L’après Sassou en jeu
Au-delà du résultat et du score attribué aux différents candidats au terme de savantes tractations, le véritable enjeu de cette présidentielle, c’est celui de l’après Sassou qui est dans tous les esprits.Rappelons qu’en 2016, Sassou N’Guesso avait déjà dû affronter l’un des siens, un homme du nord, qui plus est son ancien chef d’état Major et conseiller personnel, le général Mokoko.L’épisode se soldait par 20 années de prison pour Mokoko pour « atteinte à la sécurité de l’Etat ».
Bien que Jean-Yves le Driant, – ministre français des Affaires étrangères – une voix qui compte un peu dans la région, ait réclamé publiquement sa libération, Mokoko croupit toujours en prison.

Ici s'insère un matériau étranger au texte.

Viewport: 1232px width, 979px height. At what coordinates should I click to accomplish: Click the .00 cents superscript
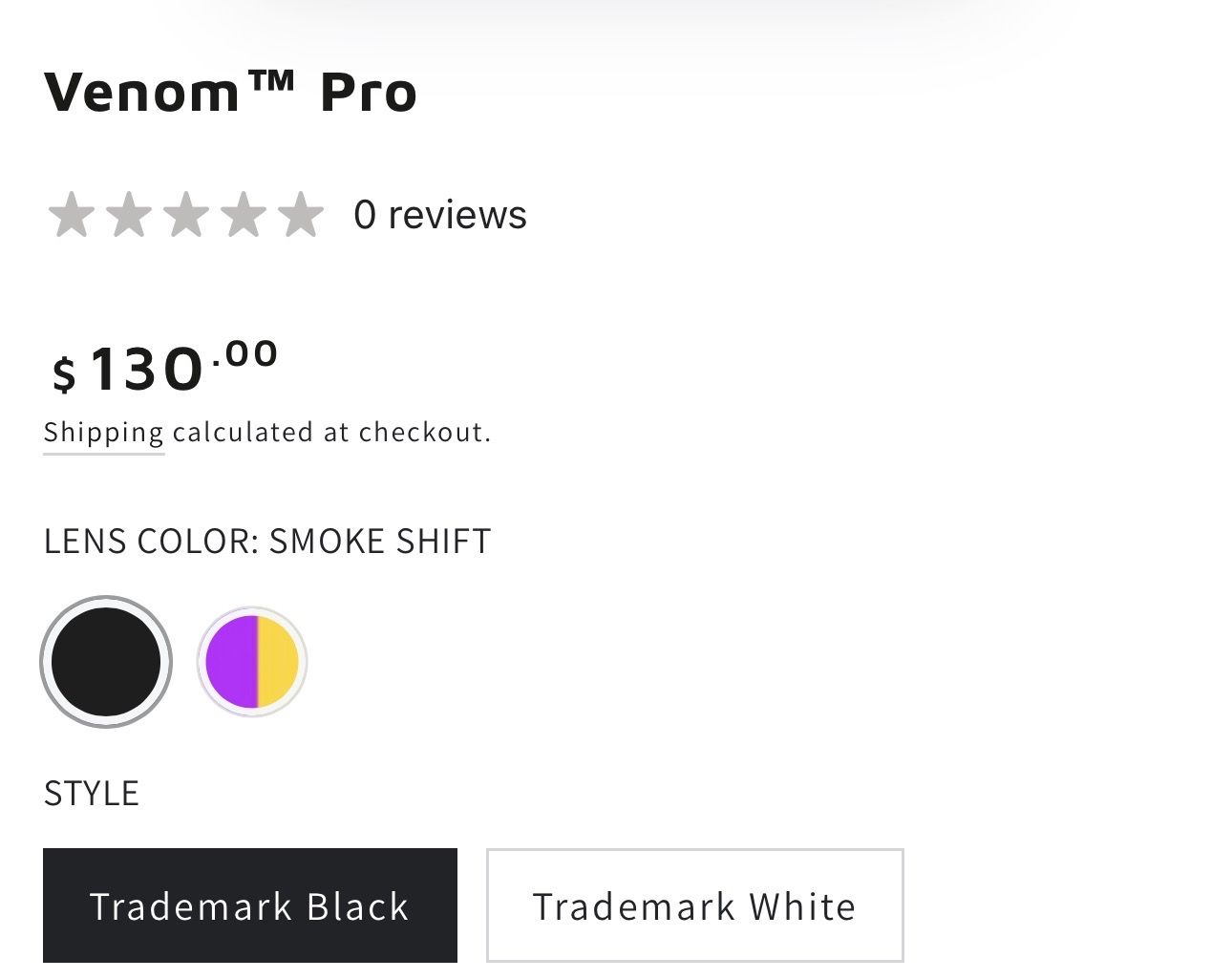pyautogui.click(x=246, y=353)
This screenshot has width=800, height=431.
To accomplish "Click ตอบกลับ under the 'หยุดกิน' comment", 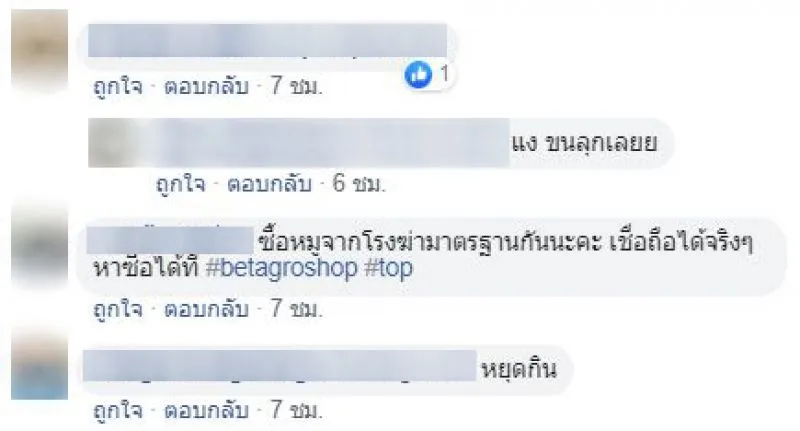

Comme l’avait alors pronostiqué « Mondafrique », qui expliquait que le véritable crime de Mokoko n’était pas tant de s’être prêté à un « pu-putch » déjoué discrètement par les services secrets français (soucieux d’éviter la reprise de la guerre civile), mais d’avoir trahi les siens, le clan M’Bochi.Très largement minoritaire dans le pays, les Mbochis arrivés au pouvoir par la force des armes au terme de la terrible guerre civile de 1997, détiennent sans partage tous les leviers de l’Etat et de l’économie, mais sans espoir aucun de s’imposer lors d’une consultation démocratique.
Mais comment se résoudre dans ces conditions à prendre le risque de lâcher le pouvoir et s’exposer au risque de représailles massives de « sudistes » revanchards, à celui de tout perdre ?
Dissensions au sein du sérail
Face à cette impasse, à ces incertitudes, dans un contexte de profonde disette économique, désormais sous la tutelle drastique du FMI, les dissensions se sont multipliées au sein même des partisans de Sassou dont la tentative pour imposer son fils « Kiki » pour lui succéder n’a pas abouti.
Quel que soit le talent incontestable de manœuvrier du dictateur congolais, notamment au niveau international, l’ère Sassou est en fin de cycle et il n’y a plus que Jeune Afrique pour oser titrer « Tranquille comme Denis Sassou », dossier consacré à cette élection quand Sassou est assis sur un volcan.
Alors, existe-t-il une alternative au tribalisme qui empoisonne la vie politique congolaise depuis des décennies ?C’est ce pourquoi milite depuis des mois l’opposant et ex-prisonnier politique Modeste Boukadia, avec le projet d’une grande conférence internationale, laquelle, au prix d’une amnistie, garantirait les droits et la protection des M’Bochis s’ils se résignaient enfin à l’alternance.
Le chemin d’avenir ?
(1) En 2016, la période post-électorale, avait été marquée par une quasi-insurrection dans la région du Pool, fief d’une opposition forte dans le sud du pays.